* BRIEF *
The lines in the listing below are to be given again exactly, starting at the line holding "Where should I click to: Open" and ending at the line holding "Where should I click to: Sort". Do not include pictures.

* SUPPLIED MATERIAL *
'''
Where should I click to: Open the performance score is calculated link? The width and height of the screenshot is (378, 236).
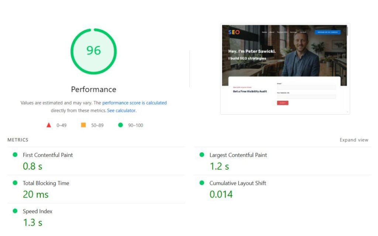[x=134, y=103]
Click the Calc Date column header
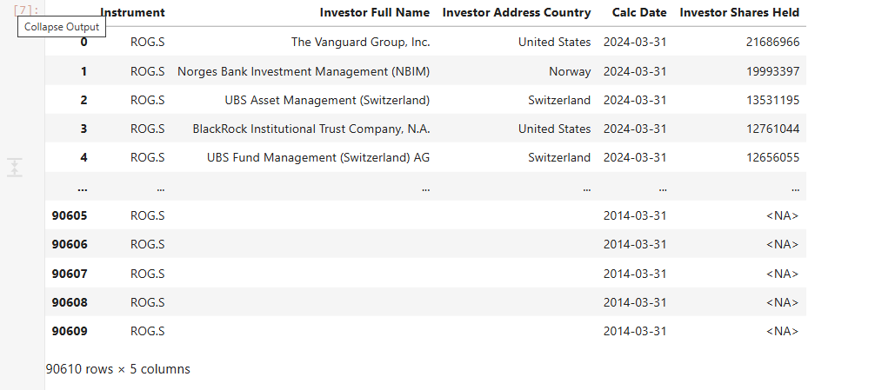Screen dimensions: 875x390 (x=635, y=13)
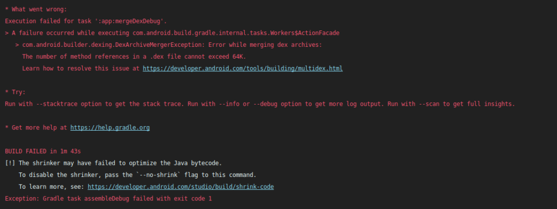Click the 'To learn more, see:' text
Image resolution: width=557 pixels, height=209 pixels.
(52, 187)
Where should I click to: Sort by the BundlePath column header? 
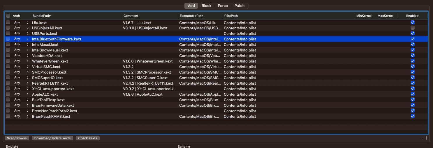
'''
'''
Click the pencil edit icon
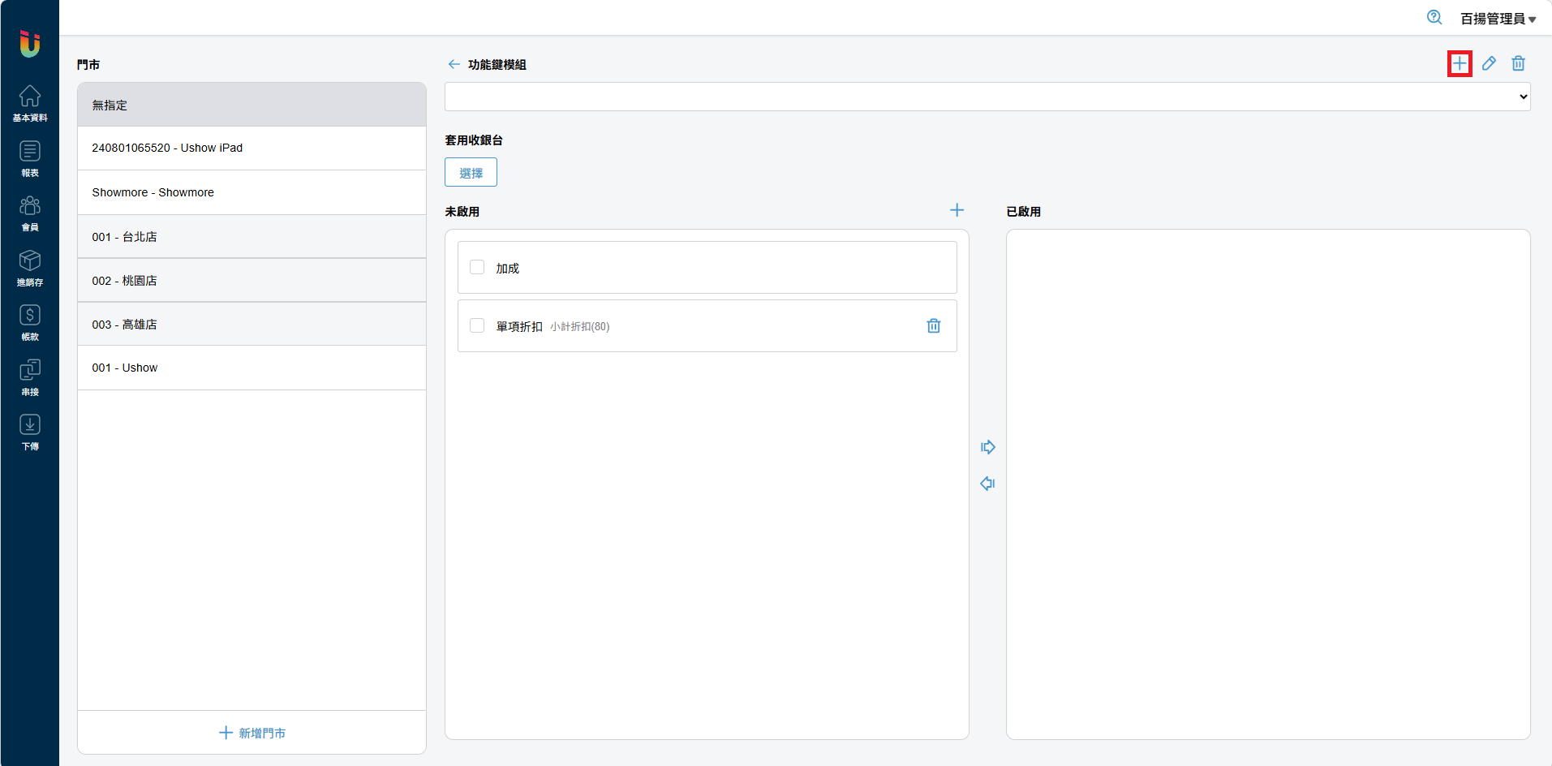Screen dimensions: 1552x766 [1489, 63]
'''
'''
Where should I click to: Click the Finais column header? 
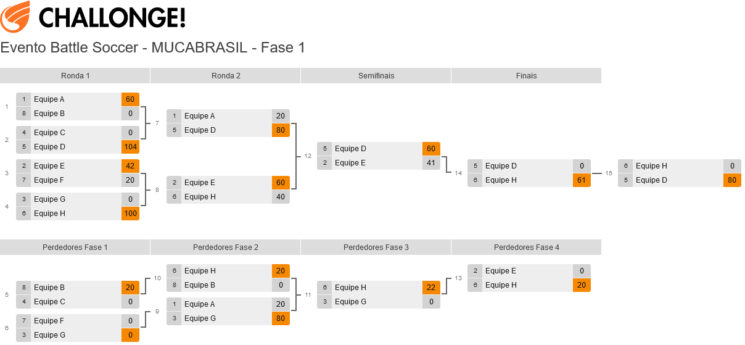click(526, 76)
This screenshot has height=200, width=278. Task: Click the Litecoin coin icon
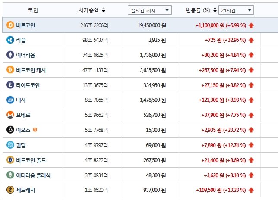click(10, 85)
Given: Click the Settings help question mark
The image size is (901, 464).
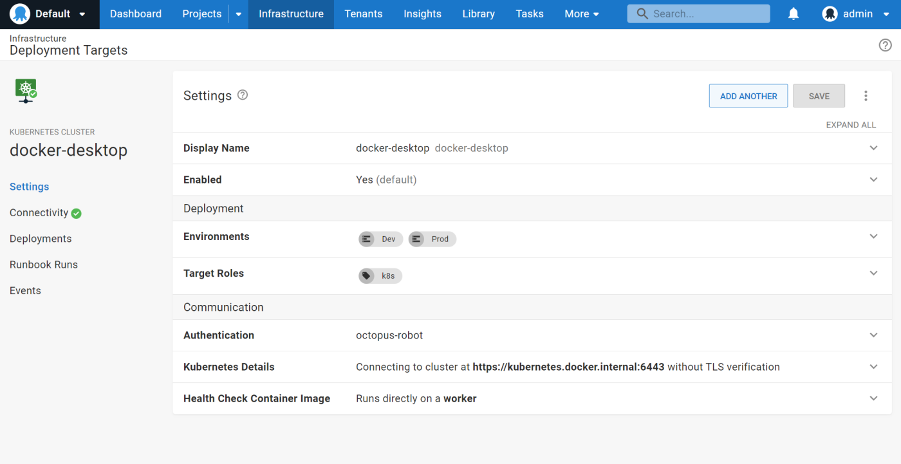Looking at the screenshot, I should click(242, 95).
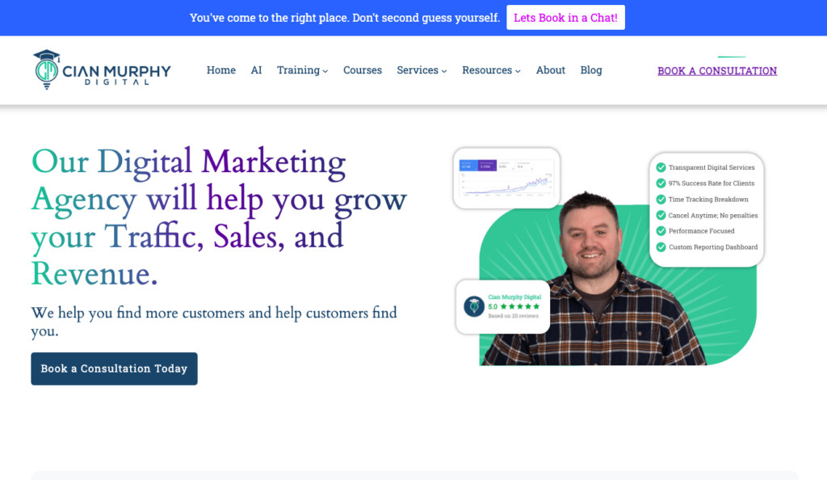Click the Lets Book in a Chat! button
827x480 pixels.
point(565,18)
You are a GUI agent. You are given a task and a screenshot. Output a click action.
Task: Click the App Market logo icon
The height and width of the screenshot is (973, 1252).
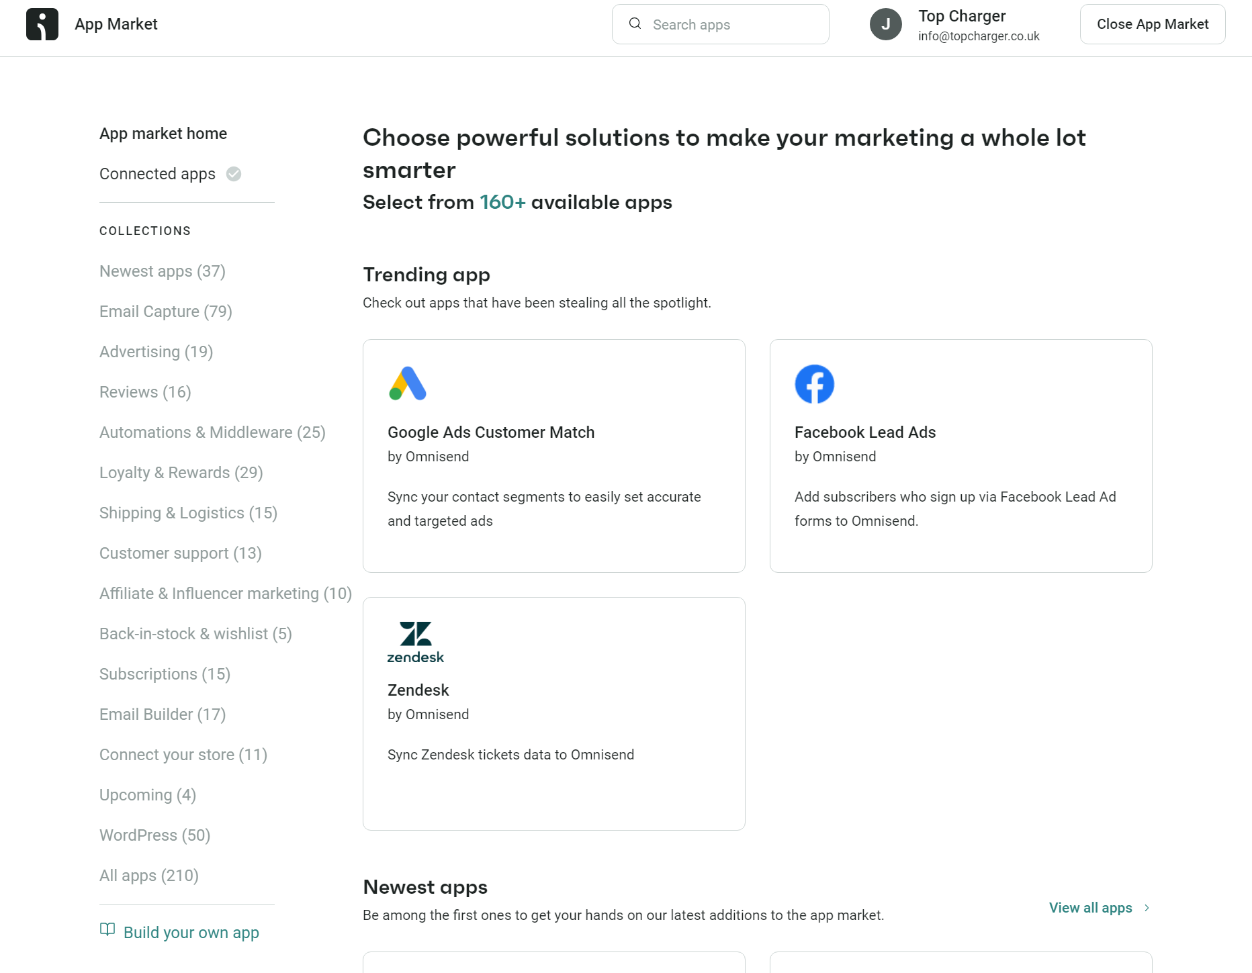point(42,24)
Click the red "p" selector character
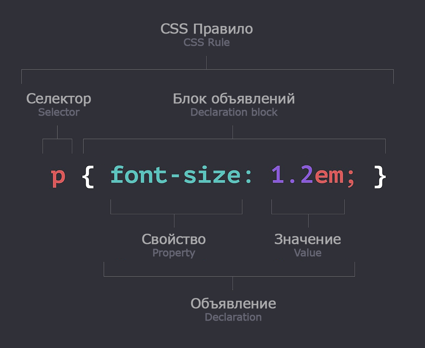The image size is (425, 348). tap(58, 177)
'''
* THE ANSWER *
Where should I click to: Open the performance score is calculated link? The width and height of the screenshot is (378, 236).
[x=134, y=103]
Click the Calc Date column header
Screen dimensions: 875x390 (x=635, y=13)
Click the 'To learn more, see:' text
Image resolution: width=557 pixels, height=209 pixels.
(52, 187)
Where should I click to: Sort by the BundlePath column header? 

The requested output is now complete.